Koleksi mobil Alex juga terbilang banyak. Di halaman rumahnya, Tempo melihat lima mobil terparkir: Toyota Yaris, Mitsubishi Pajero, Toyota Kijang, Mercedes-Benz, dan Honda HR-V. Anggota Forum Komunikasi Putra-putri Purnawirawan Indonesia (FKPPI) DKI Jakarta ini juga memiliki Rubicon dan Ferrari. Seorang teman dekatnya kepada Tempo mengaku pernah diajak berkeliling Jakarta oleh Alex dengan Rubicon. "Mobil itu sering di bawa ke kantor," katanya.
Lelaki 51 tahun itu juga memiliki beberapa usaha yang bergerak di bisnis perhotelan, kuliner, dan media.
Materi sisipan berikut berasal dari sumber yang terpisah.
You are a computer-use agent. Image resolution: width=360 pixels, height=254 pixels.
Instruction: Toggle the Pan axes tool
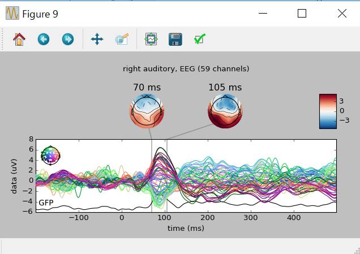point(97,39)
Pada akhir 2013, Alex membeli PT Surya Kota Jaya, penerbit Harian Terbit, seharga Rp 3,5 miliar dari Pos Kota Group. Dalam daftar redaksi koran sore itu, Rina Aditya Sartika, anak Alex, tercatat sebagai pemegang saham.
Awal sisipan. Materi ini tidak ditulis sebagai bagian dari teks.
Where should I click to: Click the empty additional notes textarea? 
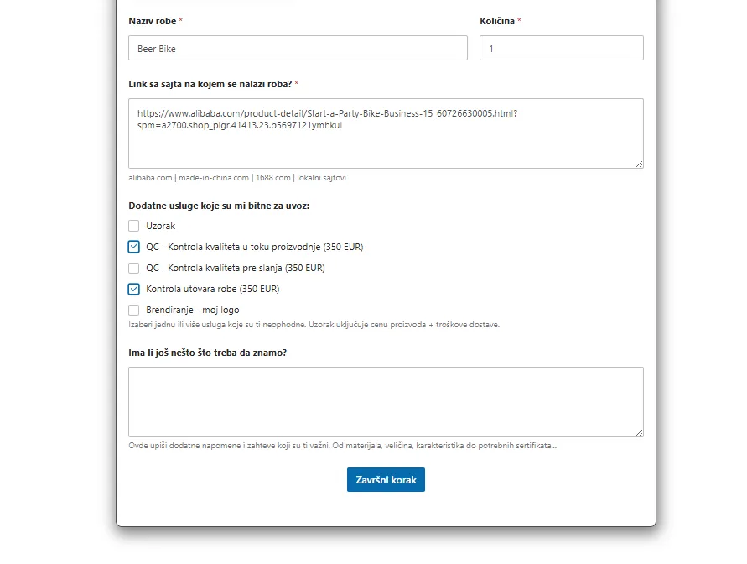386,401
Pemimpin Redaksi Harian Terbit Herman Budhi menolak medianya dikaitkan dengan Alex. "Enggak ada kaitan Alex dengan Harian Terbit," ujarnya. Adapun Alex enggan menjelaskan soal kekayaannya yang melonjak tajam itu. "No comment," katanya lewat sambungan telepon, Rabu pekan lalu.
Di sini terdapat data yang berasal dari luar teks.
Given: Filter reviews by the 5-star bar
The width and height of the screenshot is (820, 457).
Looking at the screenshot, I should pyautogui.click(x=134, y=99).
KEHIDUPANNYA berubah drastis setelah dia diangkat sebagai Kepala Seksi Sarana dan Prasarana Suku Dinas Pendidikan Menengah Jakarta Barat pada 2008. Jabatan strategis tersebut ditempati Alex, kabarnya, berkat sokongan Margani Mustar, yang saat itu menjabat Kepala Dinas Pendidikan. Margani menyangkal kabar bahwa pengangkatan itu karena ada faktor kedekatan. "Ketika itu, saya juga banyak mengangkat pejabat lain," ujarnya. Sebagai pejabat eselon IV, Alex mendapat gaji pokok Rp 4,1 juta setiap bulan di luar berbagai tunjangan.
Seorang teman dekat Alex mengakui kehidupan Alex berubah drastis begitu diangkat menjadi kepala seksi. Pada 2005, saat masih anggota staf, dia mengingat Alex selalu menggunakan kendaraan umum untuk pergi ke kantor. "Saya sudah naik mobil, dia pakai ojek," katanya.
Menurut dia, berlimpahnya kekayaan Alex karena kebagian mengurus berbagai pengadaan dari APBD DKI. Dengan posisi itu, Alex diangkat sebagai pejabat pembuat komitmen atau ketua panitia lelang setiap kali ada pengadaan barang dan jasa di lingkungan Dinas Pendidikan Jakarta Barat. "Alex juga memiliki kewenangan mengusulkan pelbagai pengadaan barang dan jasa," ujarnya.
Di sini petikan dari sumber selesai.